Gracias a este depósito, nunca tenía sed, pero no podía decir lo mismo del hambre, la cual mordía su estómago cada vez con mayor intensidad. Y aunque las comidas fueran diarias, no consistían en algo mayor a infusiones y un puré de verduras cocidas. Una vez por la mañana y otra por la noche. No era suficiente, en ningún sentido, ni siquiera para los gusanos.

En un confinamiento circundante al suyo, fue metida otra joven al octavo día. Desde el momento en que la puerta se cerró tras ella, Romelí pudo oírla abandonarse al llanto, a veces con suavidad, a veces a los gritos, pero siempre con el mismo grado de pesadumbre y gimiendo la misma palabra una y mil veces.

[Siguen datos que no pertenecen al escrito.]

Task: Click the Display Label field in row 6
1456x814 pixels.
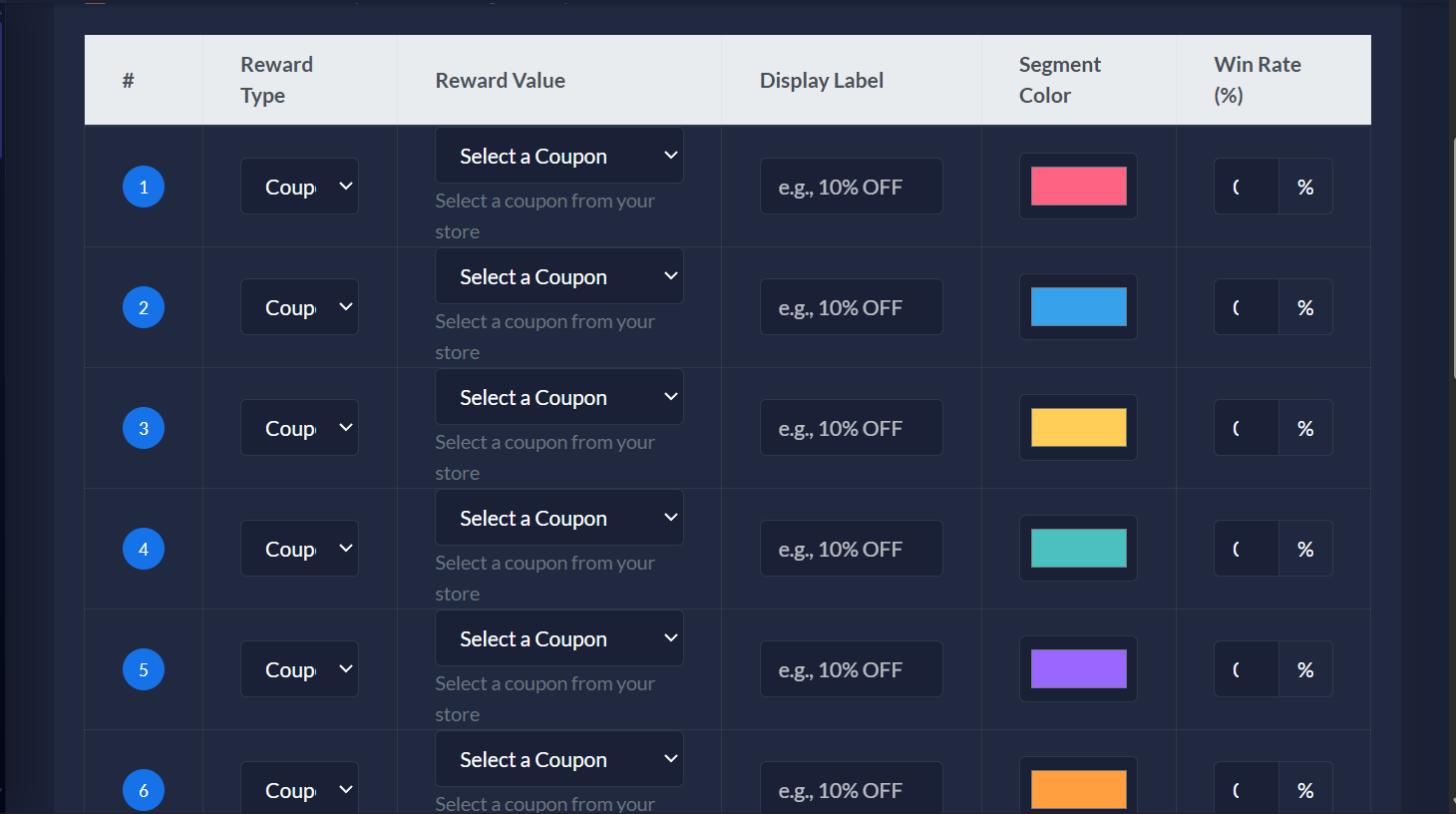Action: click(x=851, y=790)
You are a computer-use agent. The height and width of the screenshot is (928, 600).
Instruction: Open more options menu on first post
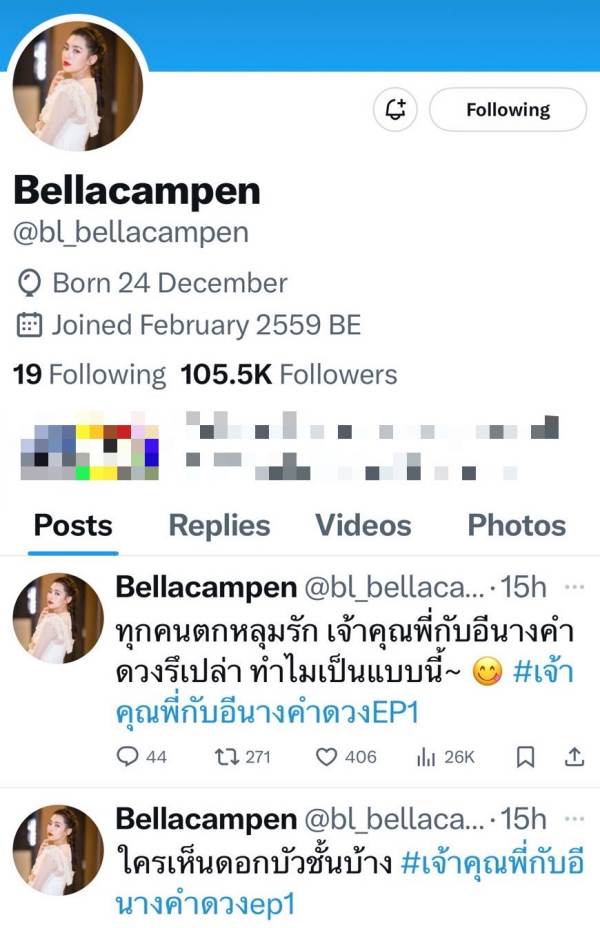[x=574, y=587]
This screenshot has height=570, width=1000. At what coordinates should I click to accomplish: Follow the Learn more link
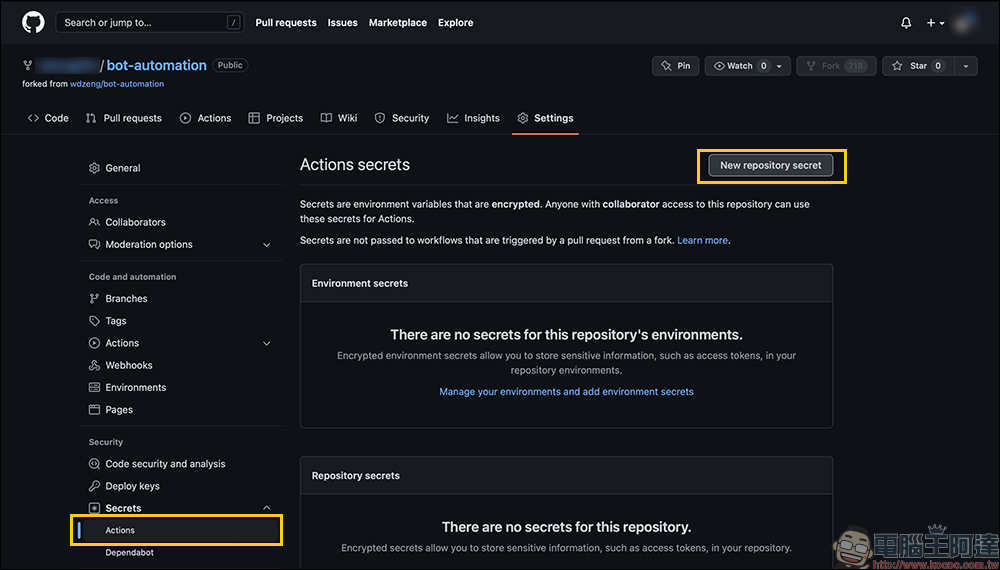(702, 241)
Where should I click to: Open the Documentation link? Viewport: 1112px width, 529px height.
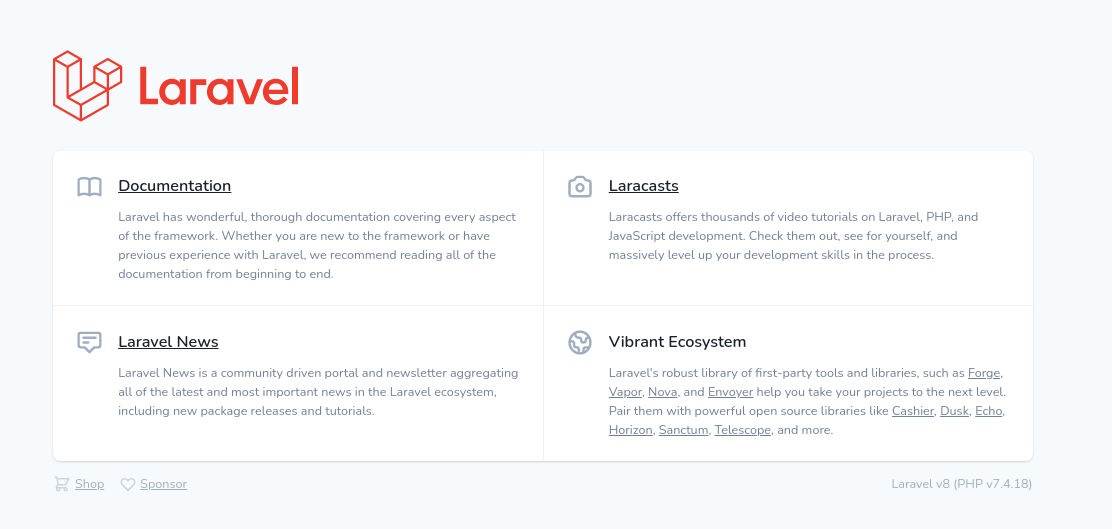coord(174,186)
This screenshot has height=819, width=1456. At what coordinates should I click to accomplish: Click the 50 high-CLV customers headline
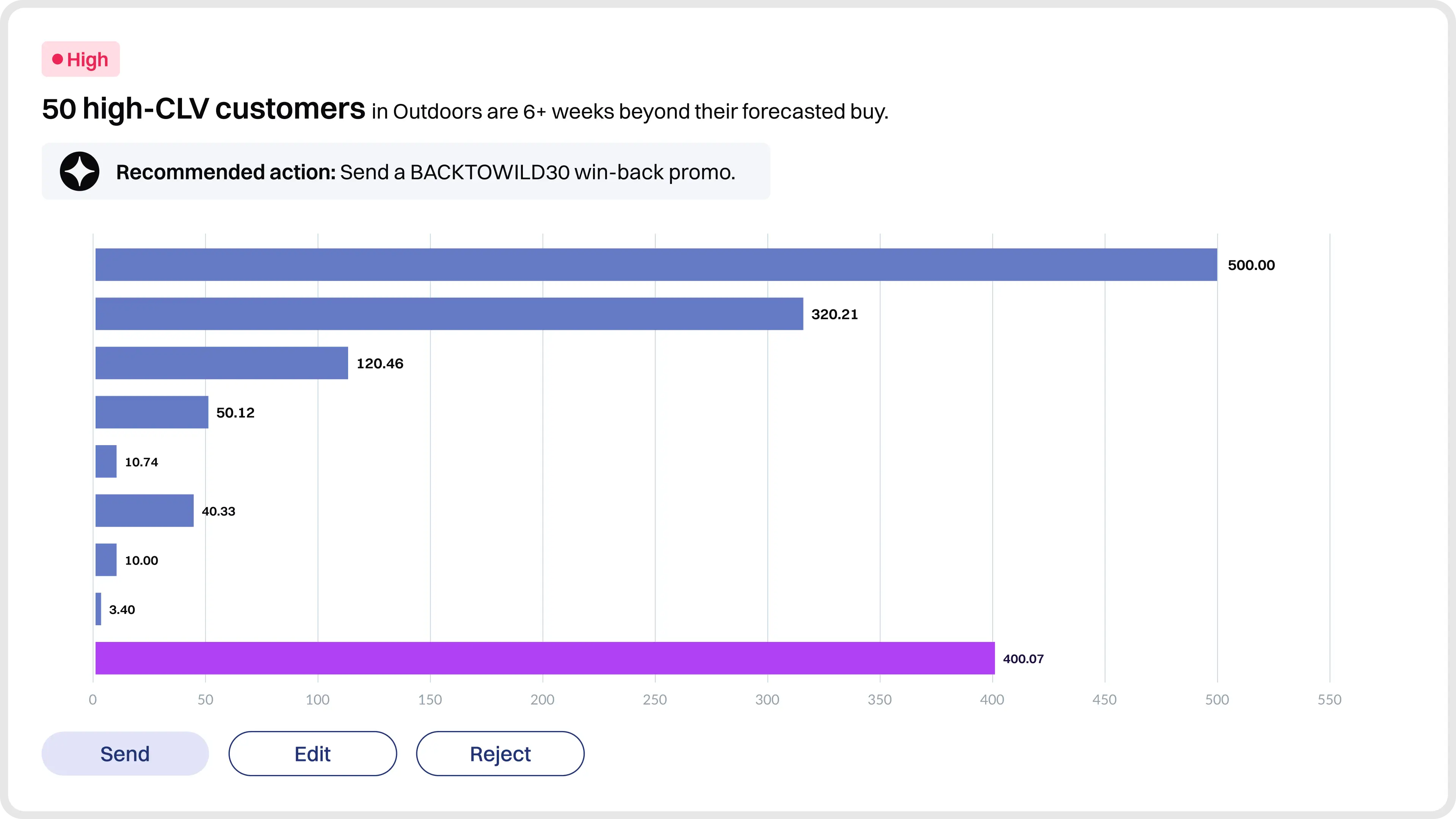click(204, 108)
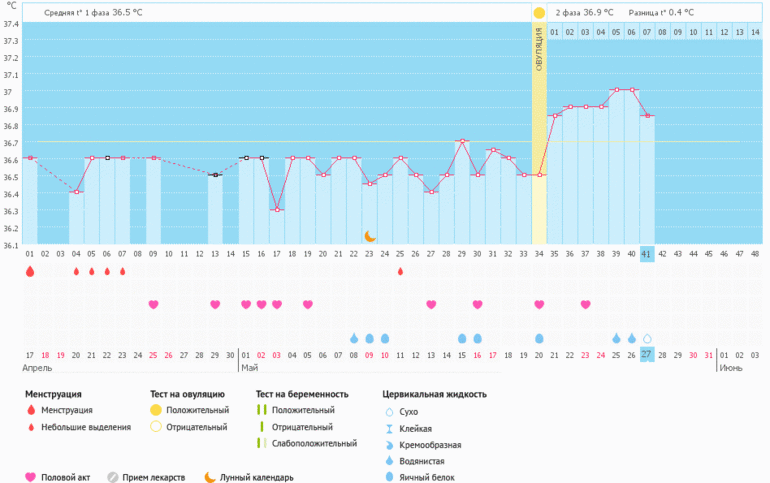Click the large menstruation drop on cycle day 01

click(30, 271)
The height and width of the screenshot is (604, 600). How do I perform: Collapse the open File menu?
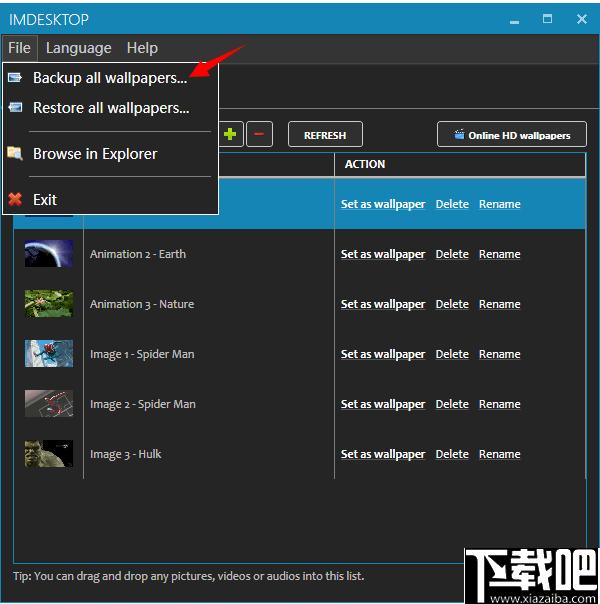point(19,48)
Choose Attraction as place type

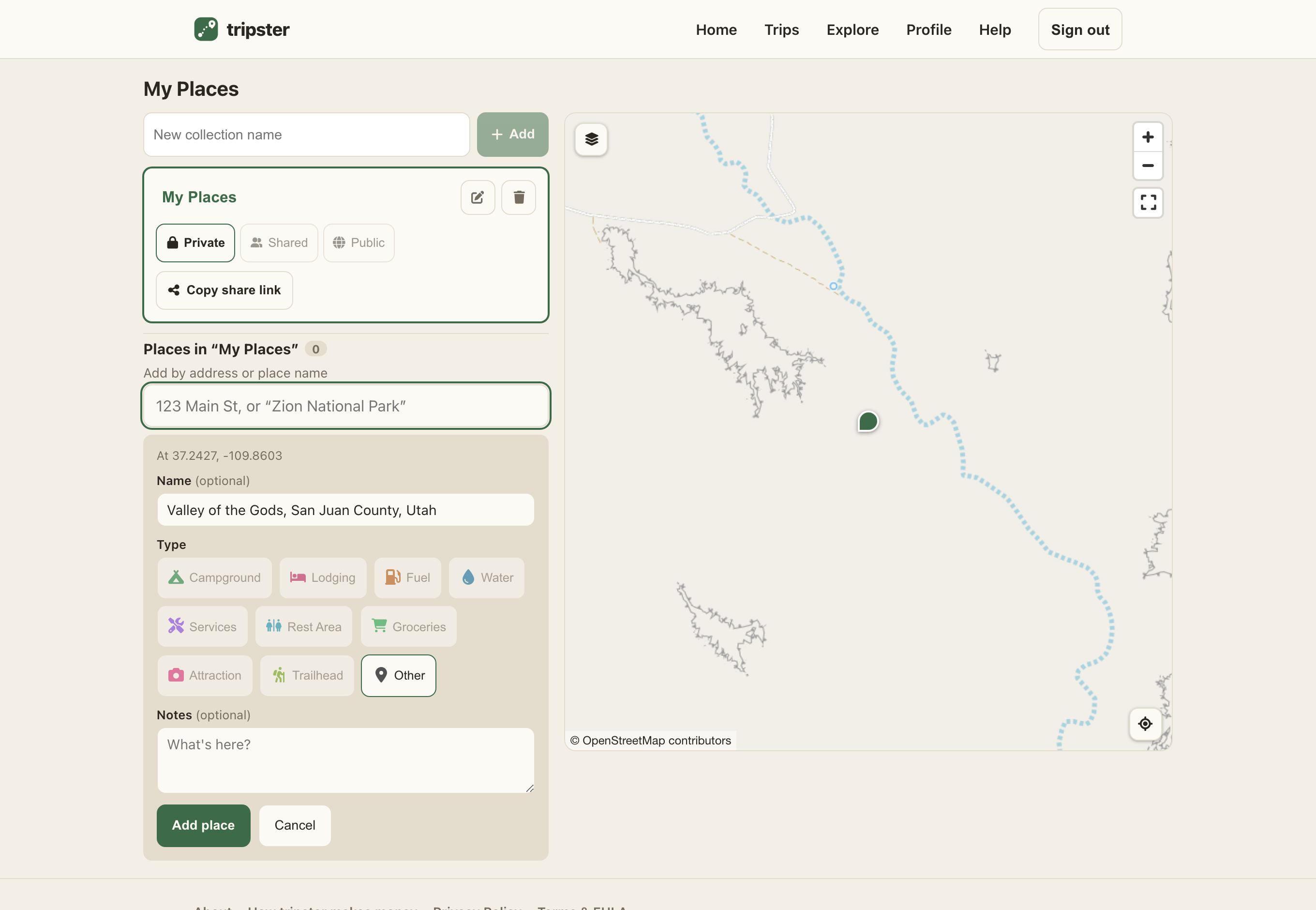(205, 675)
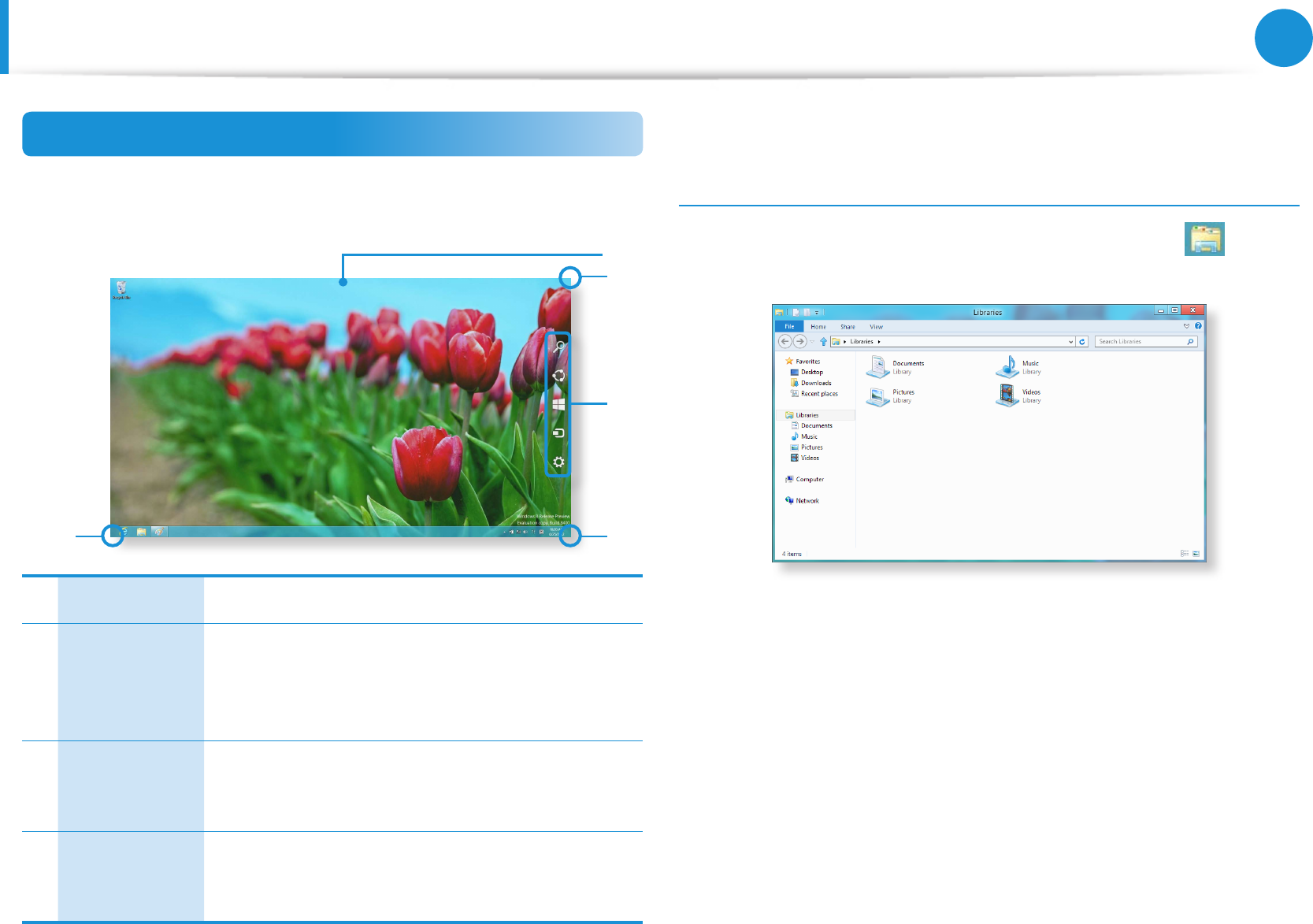The height and width of the screenshot is (924, 1313).
Task: Switch to the View ribbon tab
Action: tap(876, 327)
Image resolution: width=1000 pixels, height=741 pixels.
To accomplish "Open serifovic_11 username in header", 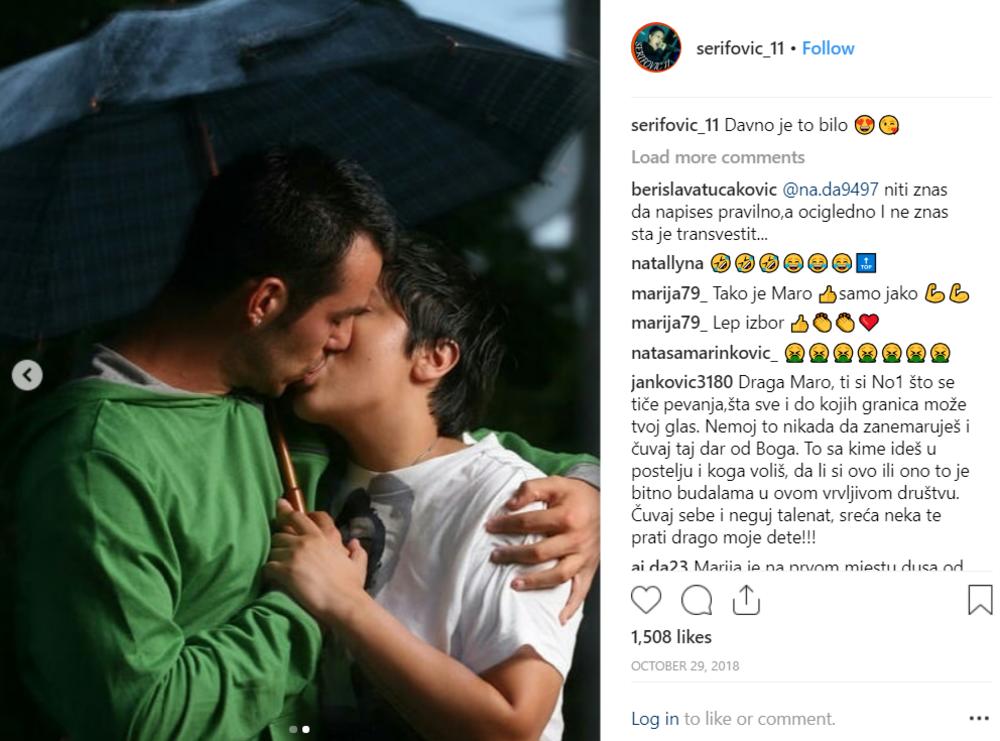I will (740, 48).
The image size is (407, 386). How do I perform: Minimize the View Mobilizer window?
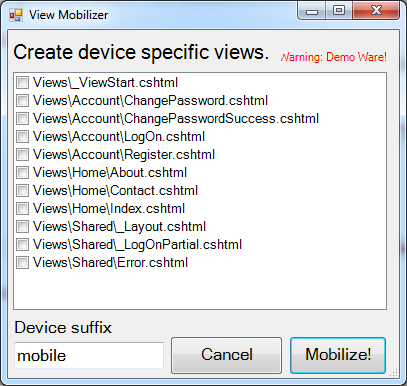(x=312, y=11)

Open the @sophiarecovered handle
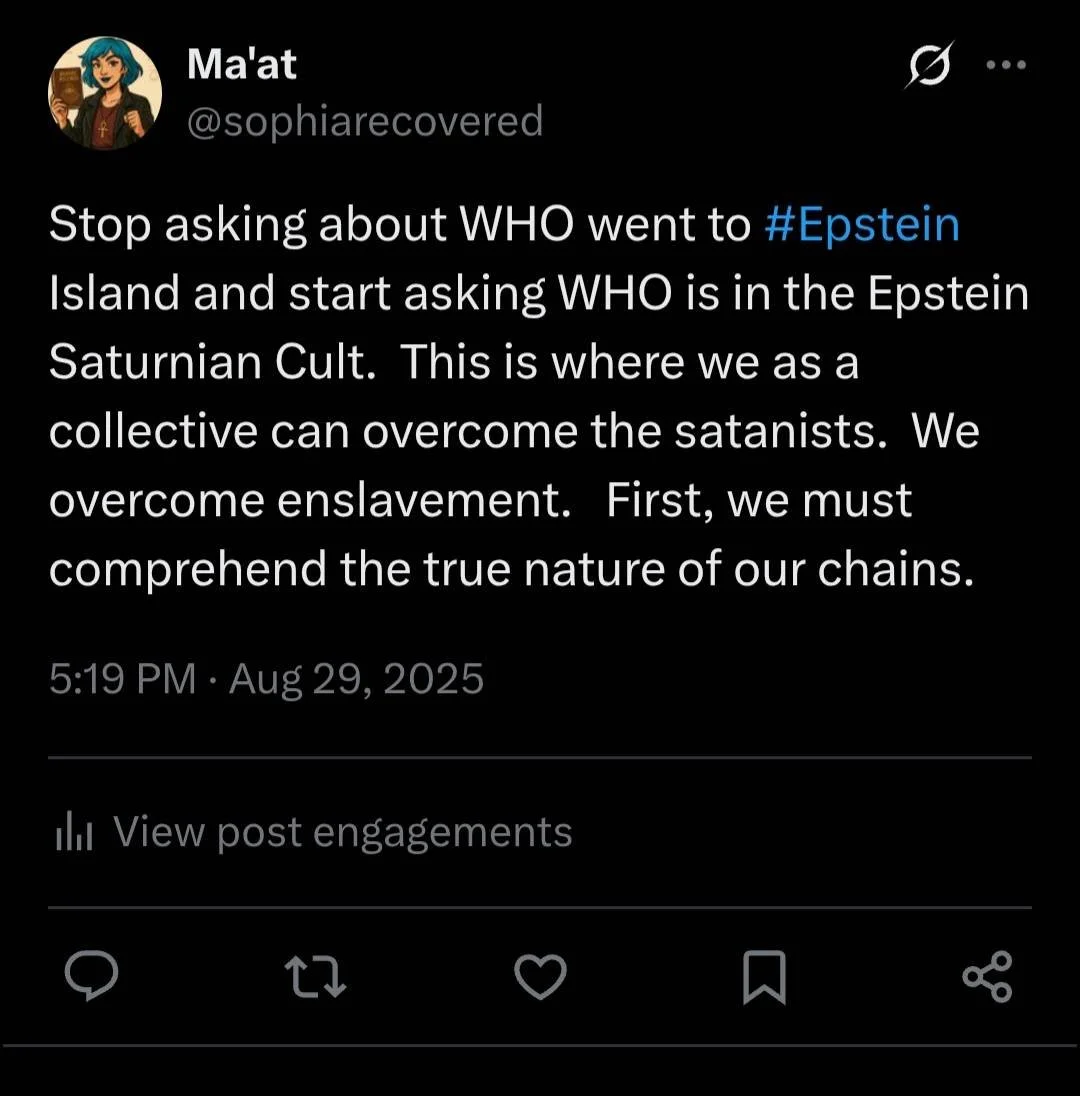tap(365, 121)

¿Sería algún nombre? ¿Quién podría ser? ¿Lo sabría alguna vez? Romelí no había intentado comunicarse con ella sino hasta esa noche, cuando el llanto se había vuelto un quejumbroso gemir constante y rítmico que se perdía con el sonido del correr del agua en el bebedero.

—¿Hola? —murmuró, con la intención de no ser oída por los guardias, pero sí por ella, acercando sus labios al agujero por el que pasaba el agua a su celda— ¿puedes oírme?

El llanto cesó y, después de un instante, Romelí oyó el sonido áspero de la tela en movimiento sobre la piel, la chica se estaba moviendo hacia el sonido.

—Soy Romelí y también estoy encerrada —siguió hablando, para intentar ganarse su confianza y hacerla hablar.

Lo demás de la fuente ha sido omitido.